Appeal from an order of Supreme Court, Onondaga County (Roy, J.), entered October 18, 2002, which, inter alia, granted plaintiff’s motion for a trial preference.
It is hereby ordered that the order so appealed from be and the same hereby is unanimously affirmed with costs.
Memorandum: Supreme Court did not abuse its discretion in granting plaintiff’s motion for a trial preference in this personal *753injury action on the basis of plaintiffs indigency (see Hoyt v Kazel, 265 AD2d 527, 527-528 [1999]) upon its determination that the “interests of justice will be served by an early trial” (CPLR 3403 [a] [3]; see Nold v City of Troy, 94 AD2d 930 [1983]; see also Spratt v General Elec.

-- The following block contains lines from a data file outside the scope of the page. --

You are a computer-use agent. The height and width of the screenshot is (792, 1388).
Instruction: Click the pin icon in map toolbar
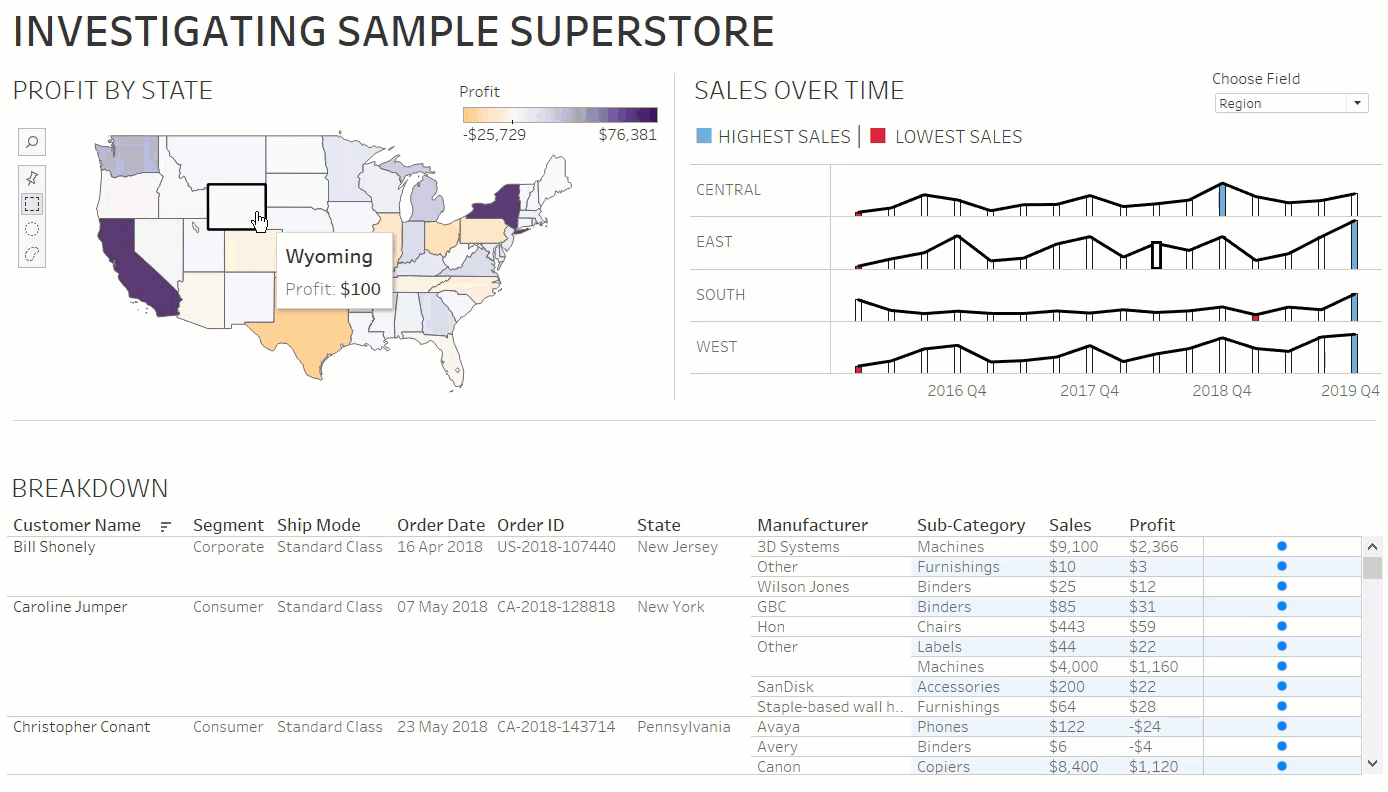coord(32,178)
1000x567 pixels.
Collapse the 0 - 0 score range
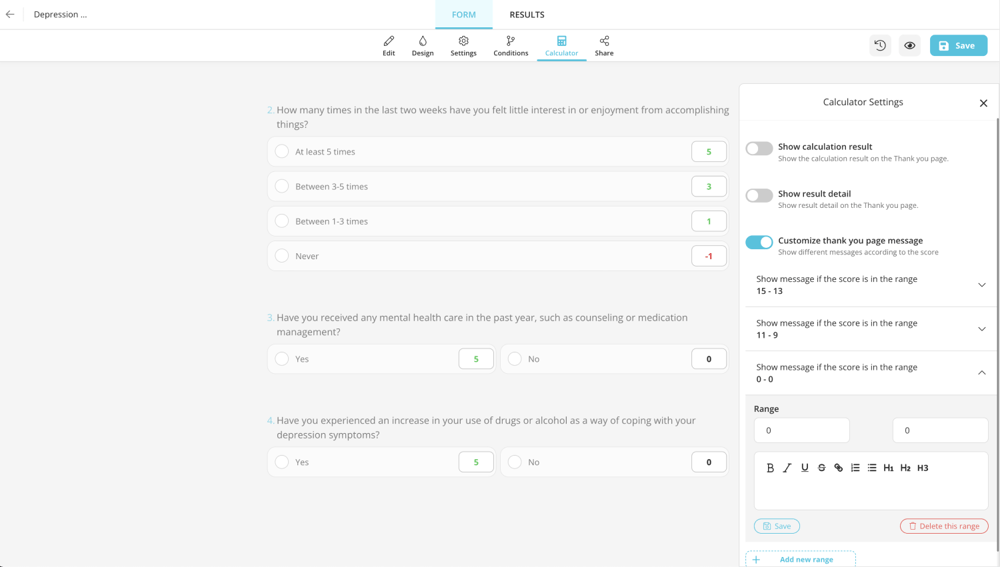coord(981,373)
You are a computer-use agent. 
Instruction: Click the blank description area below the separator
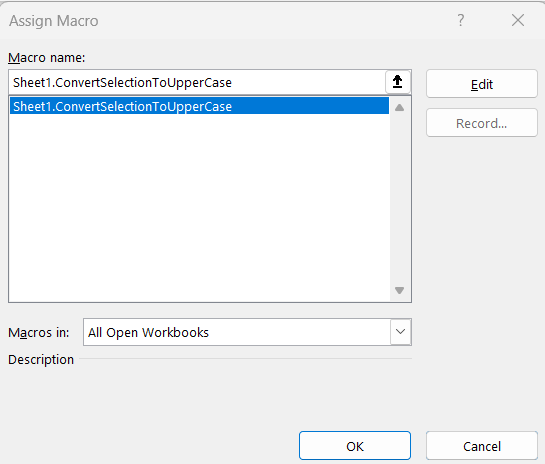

Co., 242 AD2d 900 [1997]; Wolf v Wolf, 232 AD2d 330, 331 [1996]). Nor, under the circumstances of this case, did the court abuse its discretion in granting that part of third-party defendant’s cross motion for an order severing the third-party action from the main action for purposes of trial. The main action had been certified as trial-ready, plaintiff had been granted a preference therein, and the third-party action had recently been commenced and essential discovery therein had not yet begun (see CPLR 603, 1010; Singh v City of New York, 294 AD2d 422, 423 [2002]; Ambriano v Bowman, 245 AD2d 404, 405 [1997]; Cusano v Sankyo Seiki Mfg. Co., 184 AD2d 489, 490 [1992]; Santos v Sure Iron Works, 166 AD2d 571, 573 [1990]). Present — Hurlbutt, J.P., Scudder, Kehoe, Burns and Gorski, JJ.